__Aim__
Pick out each line of the listing below that contains the string "Image", treating uppercase and lowercase as different.

__Dataset entries__
_ _ _ _ _

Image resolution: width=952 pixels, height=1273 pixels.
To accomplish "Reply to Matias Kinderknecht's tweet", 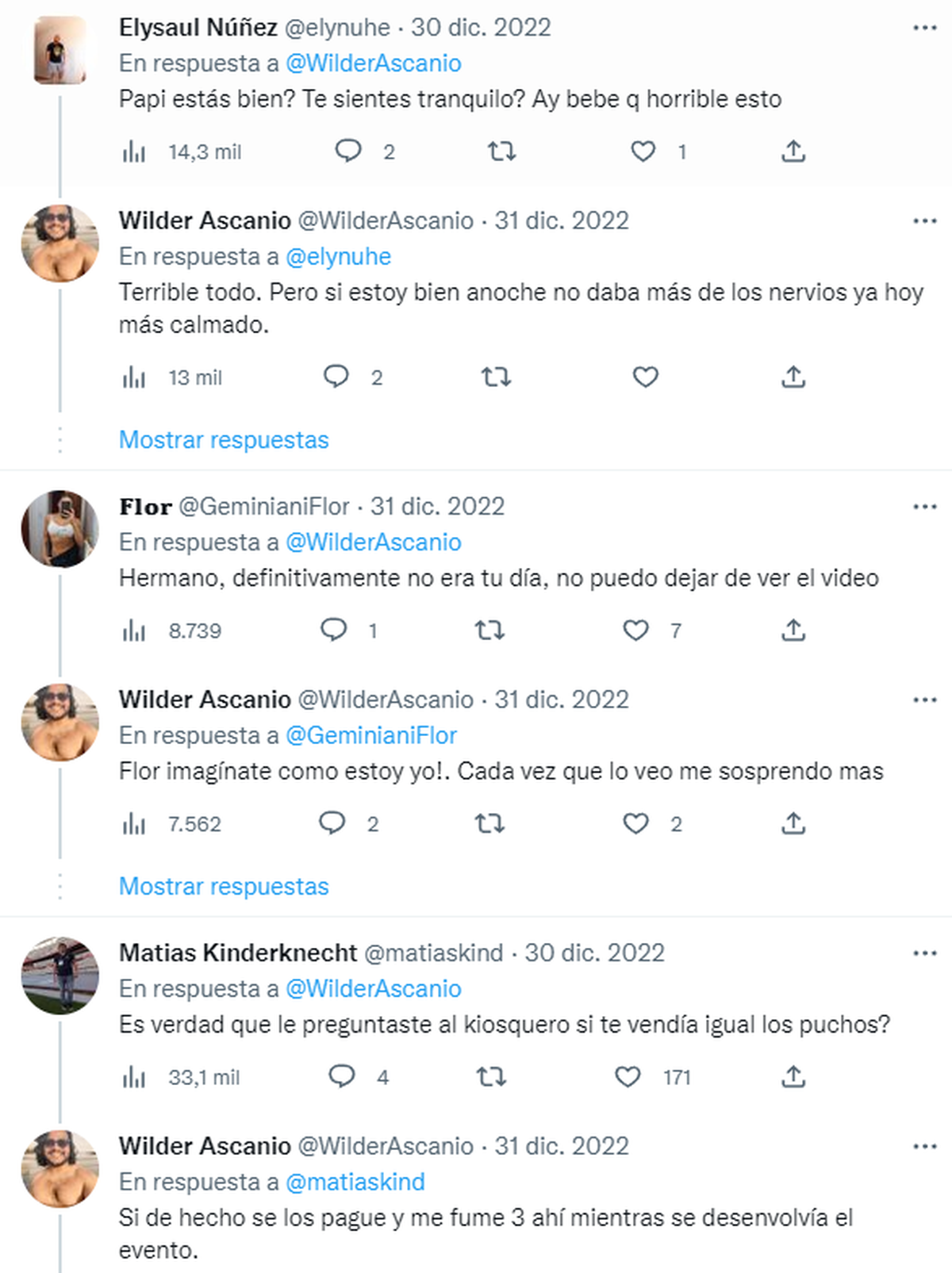I will [342, 1076].
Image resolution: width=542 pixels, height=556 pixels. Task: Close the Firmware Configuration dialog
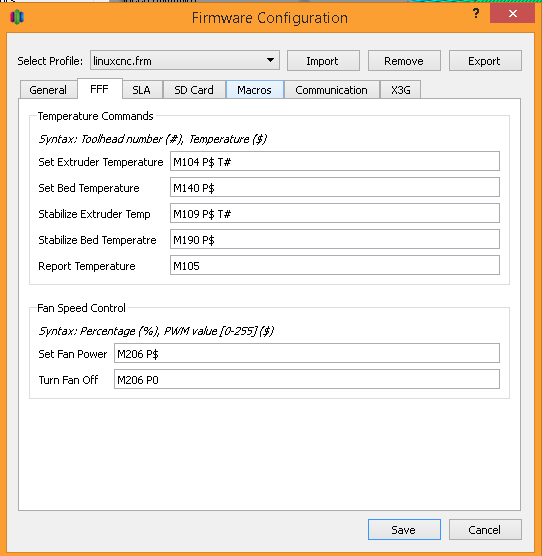(x=513, y=13)
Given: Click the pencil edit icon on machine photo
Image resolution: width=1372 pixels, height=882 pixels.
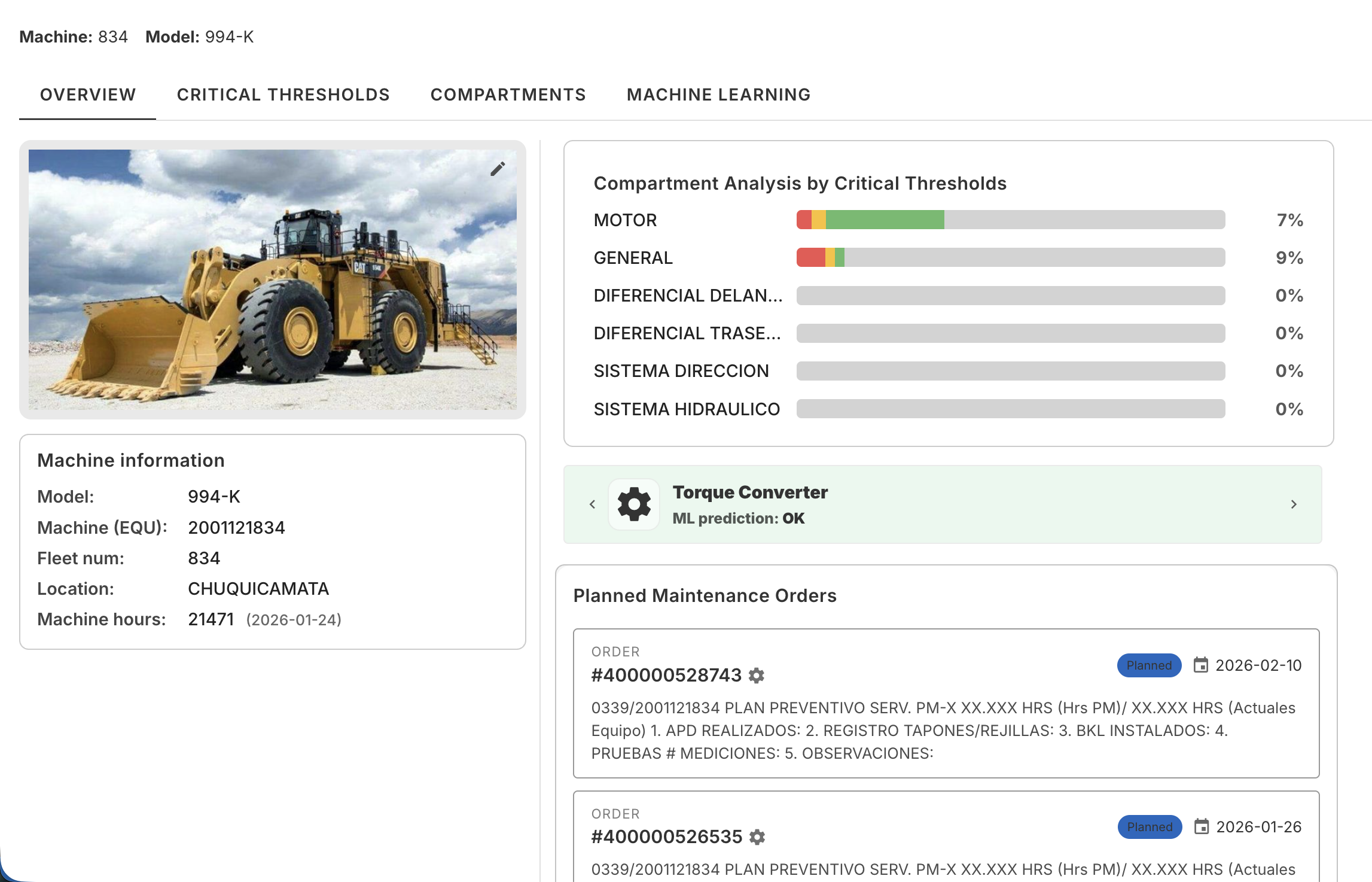Looking at the screenshot, I should tap(498, 169).
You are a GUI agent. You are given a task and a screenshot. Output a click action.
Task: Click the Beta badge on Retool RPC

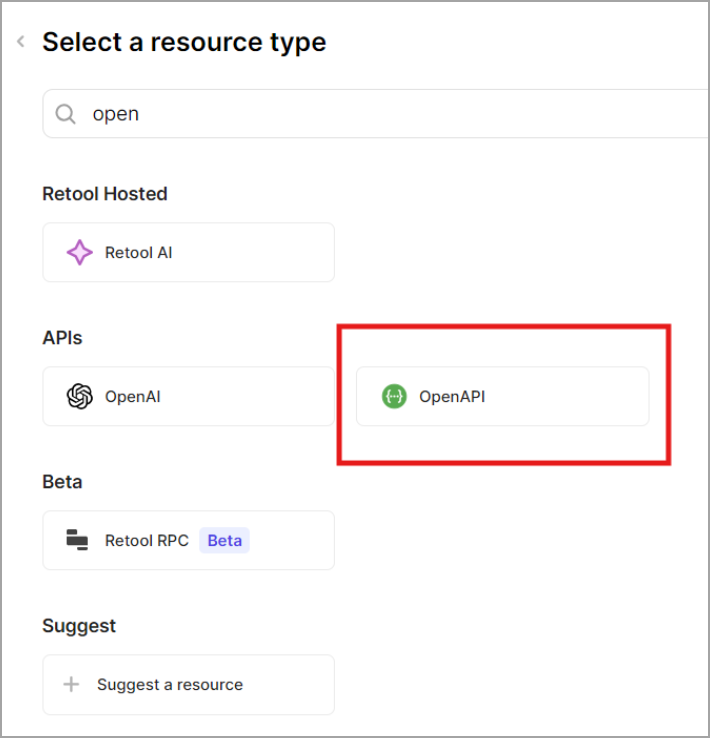click(x=224, y=540)
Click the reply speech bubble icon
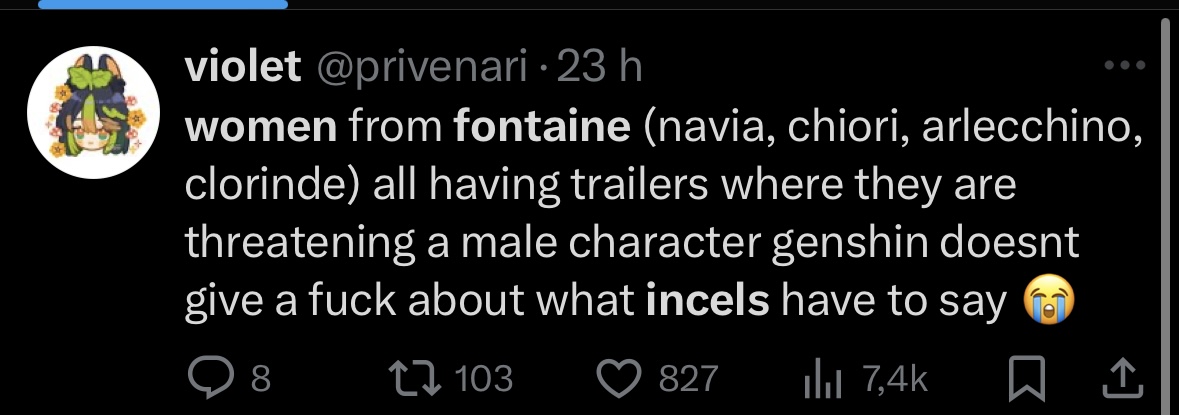This screenshot has width=1179, height=415. point(212,377)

_ _ _ _ _

__Output for this exercise__
Image resolution: width=952 pixels, height=1273 pixels.
Image resolution: width=542 pixels, height=556 pixels. Task: Close the Firmware Configuration dialog
Image resolution: width=1372 pixels, height=882 pixels.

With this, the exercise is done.